Task goal =>
Repeat each of the rows below word for word. Leave the pictures out of your answer.
* * * * * * *
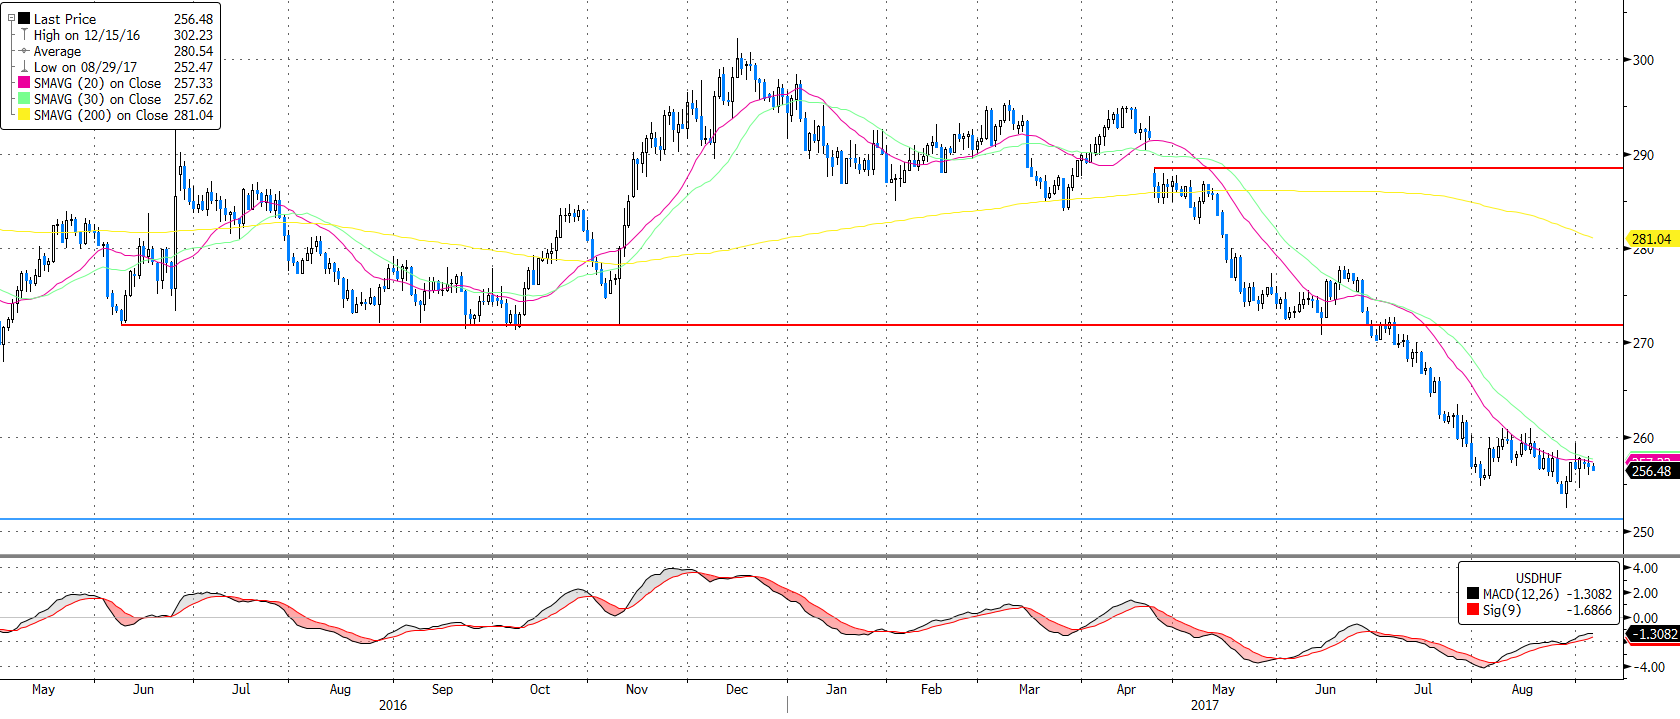Click the Dec label on time axis
This screenshot has height=719, width=1680.
tap(736, 689)
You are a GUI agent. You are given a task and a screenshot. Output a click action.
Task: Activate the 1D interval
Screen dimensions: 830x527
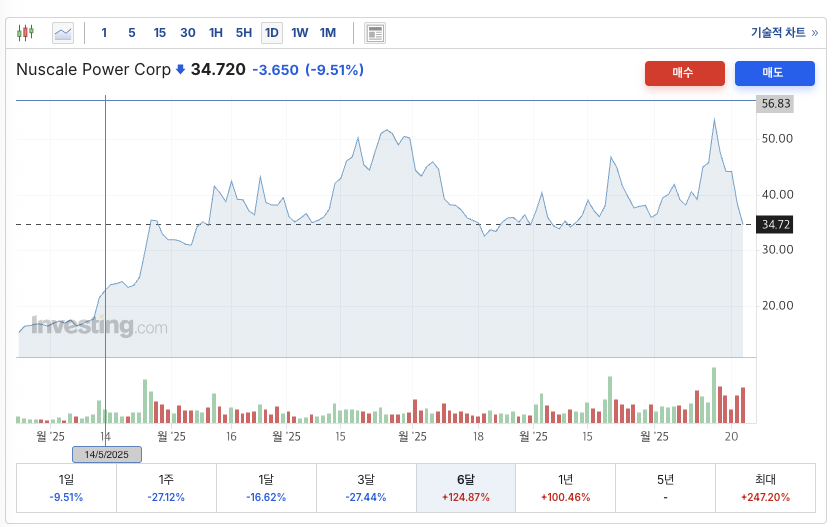tap(271, 33)
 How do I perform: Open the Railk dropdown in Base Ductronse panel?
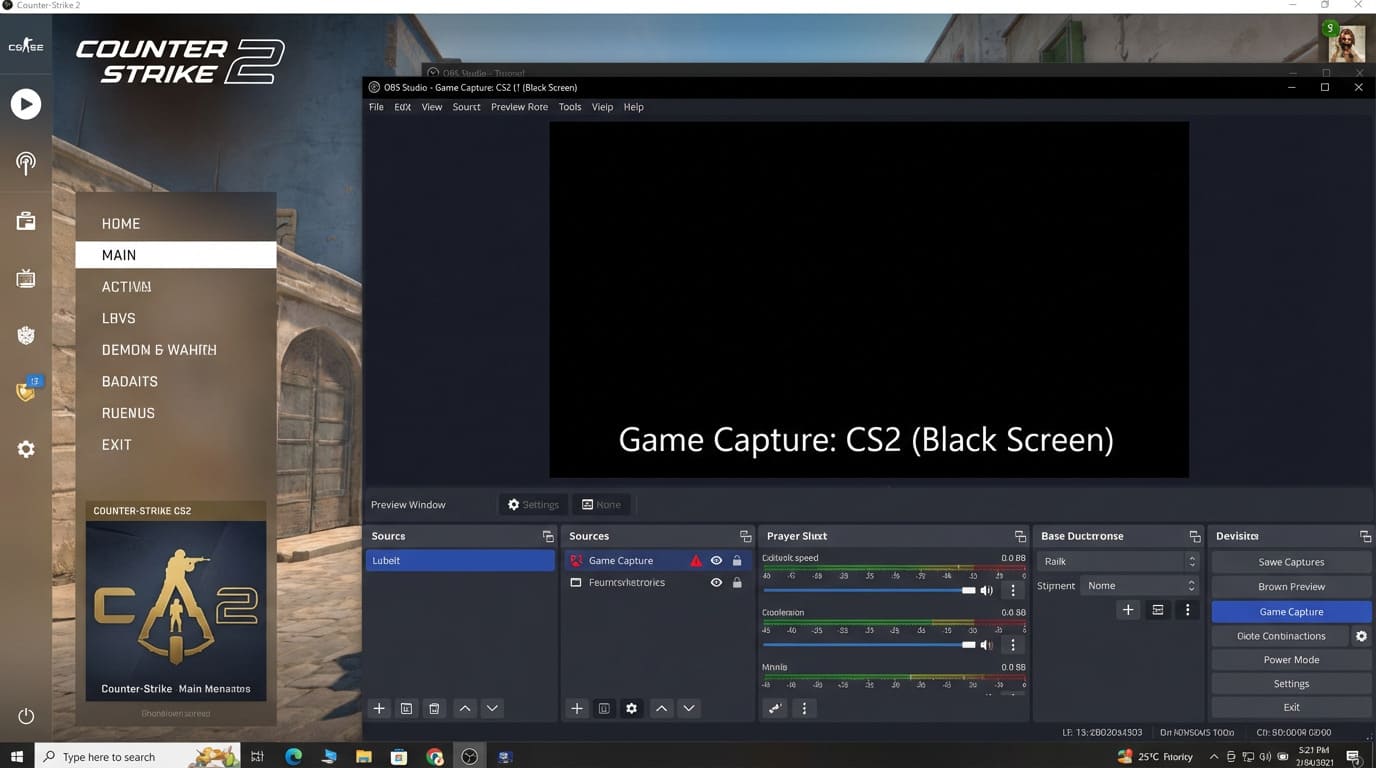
* * * * * * *
Exercise solution =>
Click the Dec label on time axis
This screenshot has height=719, width=1680.
tap(736, 689)
You are a GUI agent. You are given a task and a screenshot. Output a click action.
Task: Activate the 1D interval
Screen dimensions: 830x527
tap(271, 33)
 How do I perform: Open the Railk dropdown in Base Ductronse panel?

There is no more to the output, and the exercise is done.